Giter Club home page Giter Club logo

microsoft-social-media-analytics's Introduction

Social Media Analytics Accelerator

Introduction

In today's society, the use of social media has become a necessary daily activity. For companies and organizations around the world, monitoring social media has become mandatory. It is an essential tool for innovation and marketing. Its benefits range from the ability to get instant feedback on products and services, allowing better relations with end users and customers, provide a means to increase user satisfaction very quickly, and keep up with the competition by detecting and exploiting opportunities that the competitors may be missing.

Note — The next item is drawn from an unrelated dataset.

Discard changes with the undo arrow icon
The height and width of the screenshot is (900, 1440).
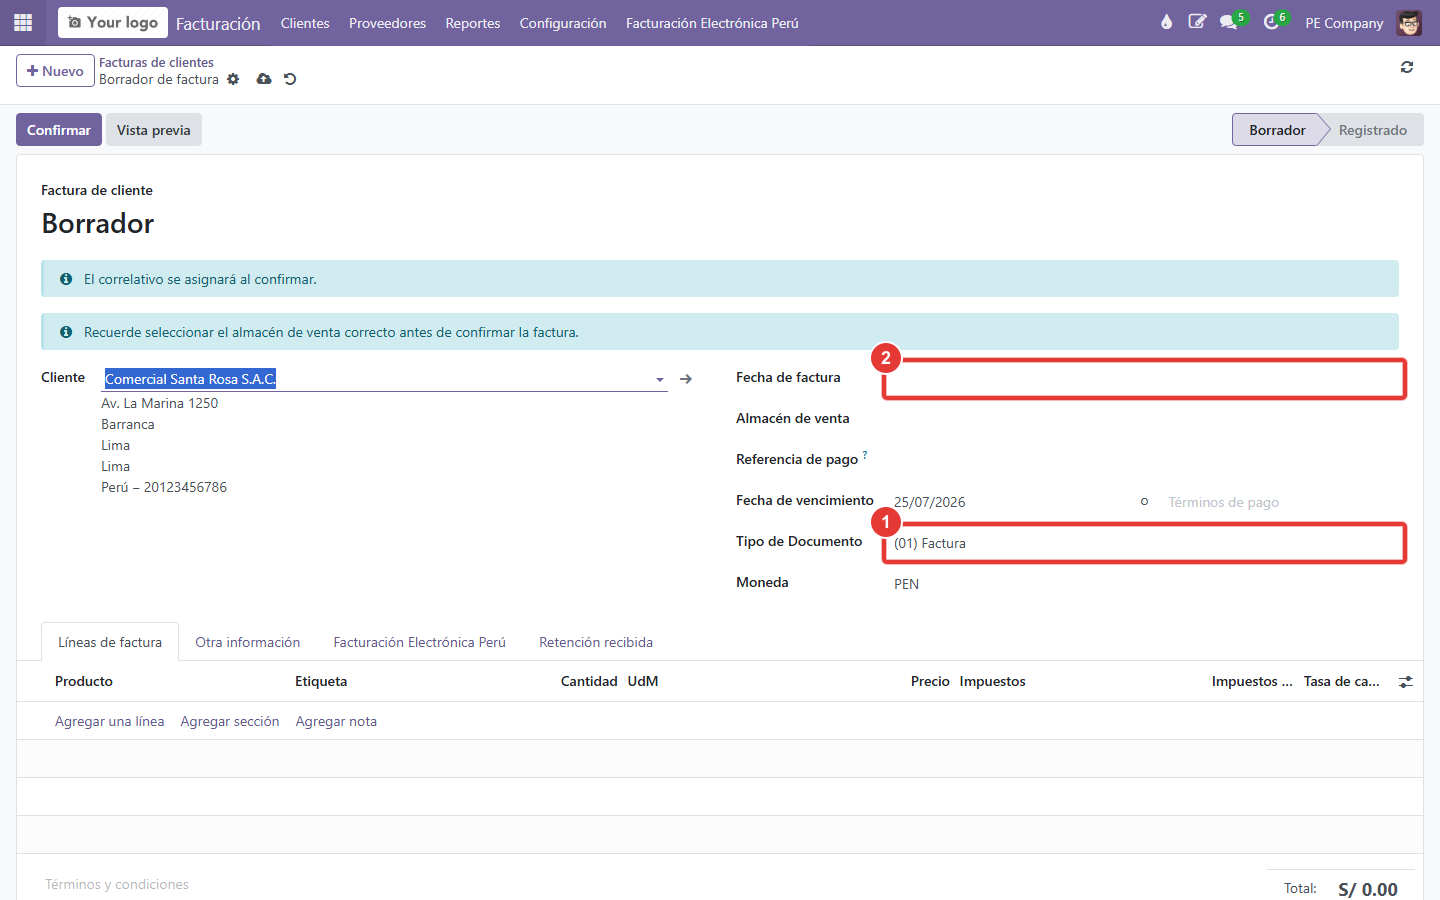click(x=290, y=79)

The Social Media Accelerator provides the skeleton for building a Social Media monitoring platform that helps collect data from social media sites and websites and evaluate that data to make business decisions. This document gives an overview of the solution architecture and provides all the necessary requirements and information to deploy the solution, as well as ideas and scenarios for extending the solution.

Architecture

The architecture of the Social Media Analytics accelerator is depicted below. The accelerator uses the following components:

  • Data Sources: twitter and news/web articles

  • Azure Synapse Analytics

    • Synapse Pipelines: provides orchestration and automation for the different jobs

    • Synapse Spark Pool: is the engine to run the Python notebooks for querying data sources, transforming, enriching and storing the data

    • Synapse SQL Pool: stores the data model

  • Text Analytics: helps identify entities (persons, locations, organizations and events) and key phrases in text. It also performs sentiment analysis on the text

  • Translator: provides the ability to analyze data sources in different languages and present the outcome in both Arabic and English

  • Maps: helps precisely categorize user locations

  • Power BI: a template is available to view the insights in multiple report pages

auto generated

Deployment

The deployment of the accelerator is fully automated using a set of Bicep and PowerShell files. The following requirements must be in place before running the deployment:

  • A machine with Azure CLI installed

  • A dedicated resource group for SMA must be created prior to the deployment

  • The deployment must be run using an account with the following privileges:

    • is member of the tenant where the solution is deployed (not a guest user)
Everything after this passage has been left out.